Discontinued application for Android 2.0 and above

Google Gesture Search was released on March 3, 2010 as a new application for the Android Eclair operating system (Android 2.0) and above, which enabled users to search their phone's contacts, bookmarks, applications and music simply by scribbling out letters with their finger.

== Release ==
Gesture Search was based on the early research work and primarily developed by Yang Li, a Research Scientist at Google.

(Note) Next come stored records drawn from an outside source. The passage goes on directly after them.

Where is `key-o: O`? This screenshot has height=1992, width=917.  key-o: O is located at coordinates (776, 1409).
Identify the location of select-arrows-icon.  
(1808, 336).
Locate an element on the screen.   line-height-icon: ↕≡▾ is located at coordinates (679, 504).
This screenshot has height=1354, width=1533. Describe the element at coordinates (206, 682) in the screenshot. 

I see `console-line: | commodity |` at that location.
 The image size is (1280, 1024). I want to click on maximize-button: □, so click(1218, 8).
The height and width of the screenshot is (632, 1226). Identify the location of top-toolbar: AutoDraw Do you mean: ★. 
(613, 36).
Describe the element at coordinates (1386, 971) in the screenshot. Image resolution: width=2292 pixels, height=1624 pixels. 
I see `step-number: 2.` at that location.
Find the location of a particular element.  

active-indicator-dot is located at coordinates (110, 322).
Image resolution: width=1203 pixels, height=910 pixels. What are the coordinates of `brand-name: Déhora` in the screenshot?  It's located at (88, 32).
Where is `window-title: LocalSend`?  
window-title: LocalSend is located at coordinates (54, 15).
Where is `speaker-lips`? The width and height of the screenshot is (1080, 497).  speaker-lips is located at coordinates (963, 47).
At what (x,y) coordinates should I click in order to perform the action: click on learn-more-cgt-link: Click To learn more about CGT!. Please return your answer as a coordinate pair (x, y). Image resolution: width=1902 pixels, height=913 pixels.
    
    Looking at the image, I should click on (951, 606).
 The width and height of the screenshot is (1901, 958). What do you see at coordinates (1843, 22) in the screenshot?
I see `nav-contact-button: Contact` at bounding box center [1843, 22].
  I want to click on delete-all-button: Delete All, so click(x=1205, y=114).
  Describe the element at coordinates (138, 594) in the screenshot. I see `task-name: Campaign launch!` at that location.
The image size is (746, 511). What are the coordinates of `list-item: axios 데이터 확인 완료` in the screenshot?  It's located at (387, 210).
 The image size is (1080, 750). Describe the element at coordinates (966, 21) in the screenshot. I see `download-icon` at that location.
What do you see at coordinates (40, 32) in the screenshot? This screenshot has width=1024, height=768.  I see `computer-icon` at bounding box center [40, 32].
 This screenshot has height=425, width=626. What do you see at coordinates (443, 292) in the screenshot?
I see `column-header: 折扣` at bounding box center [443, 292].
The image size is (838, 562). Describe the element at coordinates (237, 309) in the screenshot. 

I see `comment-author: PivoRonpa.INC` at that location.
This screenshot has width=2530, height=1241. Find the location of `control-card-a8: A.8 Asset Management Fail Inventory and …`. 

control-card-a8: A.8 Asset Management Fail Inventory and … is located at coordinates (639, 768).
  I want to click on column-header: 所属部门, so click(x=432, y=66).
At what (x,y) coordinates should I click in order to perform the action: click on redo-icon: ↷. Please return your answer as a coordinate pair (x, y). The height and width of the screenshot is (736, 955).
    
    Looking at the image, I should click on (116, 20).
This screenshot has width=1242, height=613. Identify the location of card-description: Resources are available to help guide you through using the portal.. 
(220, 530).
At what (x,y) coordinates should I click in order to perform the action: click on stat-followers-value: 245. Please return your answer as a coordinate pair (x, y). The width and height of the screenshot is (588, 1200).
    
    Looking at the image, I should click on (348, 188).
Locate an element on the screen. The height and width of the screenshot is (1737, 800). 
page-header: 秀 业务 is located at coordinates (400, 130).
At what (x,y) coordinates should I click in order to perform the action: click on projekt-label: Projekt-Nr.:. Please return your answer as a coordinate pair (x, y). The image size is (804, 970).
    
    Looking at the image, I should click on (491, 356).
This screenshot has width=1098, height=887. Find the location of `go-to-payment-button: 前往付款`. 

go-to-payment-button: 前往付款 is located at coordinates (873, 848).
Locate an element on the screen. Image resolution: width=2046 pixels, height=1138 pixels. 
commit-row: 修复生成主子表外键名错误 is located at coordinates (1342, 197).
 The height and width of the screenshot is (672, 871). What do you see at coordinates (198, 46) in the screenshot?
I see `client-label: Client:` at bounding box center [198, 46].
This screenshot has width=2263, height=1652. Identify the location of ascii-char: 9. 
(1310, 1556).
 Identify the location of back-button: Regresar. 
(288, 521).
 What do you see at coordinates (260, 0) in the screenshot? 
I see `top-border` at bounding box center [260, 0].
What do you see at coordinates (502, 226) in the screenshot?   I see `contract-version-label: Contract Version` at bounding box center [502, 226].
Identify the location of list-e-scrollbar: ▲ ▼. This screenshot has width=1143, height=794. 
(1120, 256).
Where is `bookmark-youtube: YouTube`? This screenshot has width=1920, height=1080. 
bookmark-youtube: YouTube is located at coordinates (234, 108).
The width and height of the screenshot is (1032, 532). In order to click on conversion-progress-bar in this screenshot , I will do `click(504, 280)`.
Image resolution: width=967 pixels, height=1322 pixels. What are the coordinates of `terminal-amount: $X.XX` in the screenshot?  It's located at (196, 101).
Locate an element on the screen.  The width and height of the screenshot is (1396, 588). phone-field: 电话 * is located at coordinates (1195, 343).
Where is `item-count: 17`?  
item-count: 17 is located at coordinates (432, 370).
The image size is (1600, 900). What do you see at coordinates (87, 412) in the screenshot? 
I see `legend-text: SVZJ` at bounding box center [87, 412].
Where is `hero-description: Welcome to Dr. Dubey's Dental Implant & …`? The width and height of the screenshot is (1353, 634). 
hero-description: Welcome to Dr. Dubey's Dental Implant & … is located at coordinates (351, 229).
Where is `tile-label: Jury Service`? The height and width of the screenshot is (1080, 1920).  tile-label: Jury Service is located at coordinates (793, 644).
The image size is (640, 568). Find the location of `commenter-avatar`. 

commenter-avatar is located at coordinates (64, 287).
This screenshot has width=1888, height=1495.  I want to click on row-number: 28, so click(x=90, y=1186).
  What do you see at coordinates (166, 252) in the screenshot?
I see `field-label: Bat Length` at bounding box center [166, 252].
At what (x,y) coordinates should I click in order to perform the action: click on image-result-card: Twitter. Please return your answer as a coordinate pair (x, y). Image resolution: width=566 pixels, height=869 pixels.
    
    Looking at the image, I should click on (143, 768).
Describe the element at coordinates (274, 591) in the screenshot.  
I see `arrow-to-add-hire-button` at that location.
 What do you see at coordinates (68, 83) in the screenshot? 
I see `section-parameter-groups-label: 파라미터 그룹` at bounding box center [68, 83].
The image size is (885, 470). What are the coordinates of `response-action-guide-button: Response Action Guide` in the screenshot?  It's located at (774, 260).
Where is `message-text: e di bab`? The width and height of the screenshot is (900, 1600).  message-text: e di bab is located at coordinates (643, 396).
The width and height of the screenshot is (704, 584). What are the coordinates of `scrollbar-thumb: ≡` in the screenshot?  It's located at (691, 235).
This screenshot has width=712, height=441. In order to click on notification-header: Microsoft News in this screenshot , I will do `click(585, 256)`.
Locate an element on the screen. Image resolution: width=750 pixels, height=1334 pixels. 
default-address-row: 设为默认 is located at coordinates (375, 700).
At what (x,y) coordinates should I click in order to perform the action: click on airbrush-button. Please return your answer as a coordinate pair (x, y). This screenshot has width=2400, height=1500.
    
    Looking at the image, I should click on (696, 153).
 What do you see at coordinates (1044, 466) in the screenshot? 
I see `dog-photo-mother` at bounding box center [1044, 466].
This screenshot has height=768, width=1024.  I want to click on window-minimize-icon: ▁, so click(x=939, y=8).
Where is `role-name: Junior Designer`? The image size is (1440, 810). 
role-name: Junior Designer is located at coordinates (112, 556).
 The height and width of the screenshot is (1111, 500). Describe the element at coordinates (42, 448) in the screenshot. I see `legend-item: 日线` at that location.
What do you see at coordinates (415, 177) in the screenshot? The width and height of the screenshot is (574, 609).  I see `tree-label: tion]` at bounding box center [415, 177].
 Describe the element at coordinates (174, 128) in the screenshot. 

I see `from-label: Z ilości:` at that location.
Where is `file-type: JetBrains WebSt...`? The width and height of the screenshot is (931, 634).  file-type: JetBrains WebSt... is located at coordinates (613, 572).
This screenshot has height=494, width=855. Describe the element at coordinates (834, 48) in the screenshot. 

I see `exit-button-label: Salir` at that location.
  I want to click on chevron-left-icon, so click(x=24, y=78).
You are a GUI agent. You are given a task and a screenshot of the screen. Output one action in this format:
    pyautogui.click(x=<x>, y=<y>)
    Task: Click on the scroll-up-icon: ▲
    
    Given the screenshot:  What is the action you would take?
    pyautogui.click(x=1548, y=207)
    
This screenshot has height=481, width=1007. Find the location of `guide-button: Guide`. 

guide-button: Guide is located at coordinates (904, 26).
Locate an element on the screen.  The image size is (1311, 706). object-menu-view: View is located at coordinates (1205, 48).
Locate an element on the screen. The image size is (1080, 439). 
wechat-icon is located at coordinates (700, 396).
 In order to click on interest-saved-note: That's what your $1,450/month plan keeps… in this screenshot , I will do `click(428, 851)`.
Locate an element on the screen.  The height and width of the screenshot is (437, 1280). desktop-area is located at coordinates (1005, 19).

At the time of its launch, the application was made available only to the elite devices such as the Google Nexus One & the Motorola Milestone and was regarded as an extension to Google's handwriting recognition programme, prominently available only in the US. In order to be able to access the Gesture Search, one had to first launch the application and then proceed with actions / scribblings as required; as opposed to the modern Google Search which tends to be universally available (without having to trigger the Search application).

== Notable updates ==
- On June 8, 2011, Google Labs enabled an API for Gesture Search that gave developers access to integrate the feature within their own Android apps as well where the users could gesture to write text and search for application-specific data.
- Google also updated Gesture Search for Android with support for over 40 languages and transliteration.
- Also, as reported on July 28, 2014, the Google Gesture Search v2.1.4 added a new widget on the Android Smartphone devices that allowed users to quickly launch recently used applications, while this was shown as a pop-up on Android Tablets.
- The product was discontinued in 2017.